Go line by line through the data below and count those with the string "resolution". Give the number only.

━━━━━━━━━━

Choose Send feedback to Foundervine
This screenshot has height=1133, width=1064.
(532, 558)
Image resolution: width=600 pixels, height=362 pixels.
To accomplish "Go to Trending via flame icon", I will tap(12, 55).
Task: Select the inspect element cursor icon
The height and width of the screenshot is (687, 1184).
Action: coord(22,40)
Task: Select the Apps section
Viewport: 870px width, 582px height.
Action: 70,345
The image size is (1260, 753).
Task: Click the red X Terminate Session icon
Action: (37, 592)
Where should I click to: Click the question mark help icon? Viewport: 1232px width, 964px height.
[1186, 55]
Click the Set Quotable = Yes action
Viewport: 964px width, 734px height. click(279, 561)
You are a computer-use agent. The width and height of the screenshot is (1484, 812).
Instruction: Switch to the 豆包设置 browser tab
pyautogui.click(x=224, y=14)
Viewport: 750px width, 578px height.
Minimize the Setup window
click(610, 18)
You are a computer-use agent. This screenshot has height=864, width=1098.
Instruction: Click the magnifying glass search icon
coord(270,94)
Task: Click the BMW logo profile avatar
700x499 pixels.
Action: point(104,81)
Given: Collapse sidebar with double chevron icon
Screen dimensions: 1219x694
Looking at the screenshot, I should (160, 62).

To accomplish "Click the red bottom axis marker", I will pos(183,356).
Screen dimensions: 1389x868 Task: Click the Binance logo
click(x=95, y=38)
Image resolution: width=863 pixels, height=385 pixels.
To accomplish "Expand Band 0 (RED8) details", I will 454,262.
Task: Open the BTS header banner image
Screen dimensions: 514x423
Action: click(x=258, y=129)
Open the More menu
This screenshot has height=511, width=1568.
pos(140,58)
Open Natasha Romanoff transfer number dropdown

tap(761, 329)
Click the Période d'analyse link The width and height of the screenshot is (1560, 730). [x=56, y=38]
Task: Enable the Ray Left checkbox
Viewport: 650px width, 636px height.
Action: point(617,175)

━━━━━━━━━━

EXERCISE RESULT
2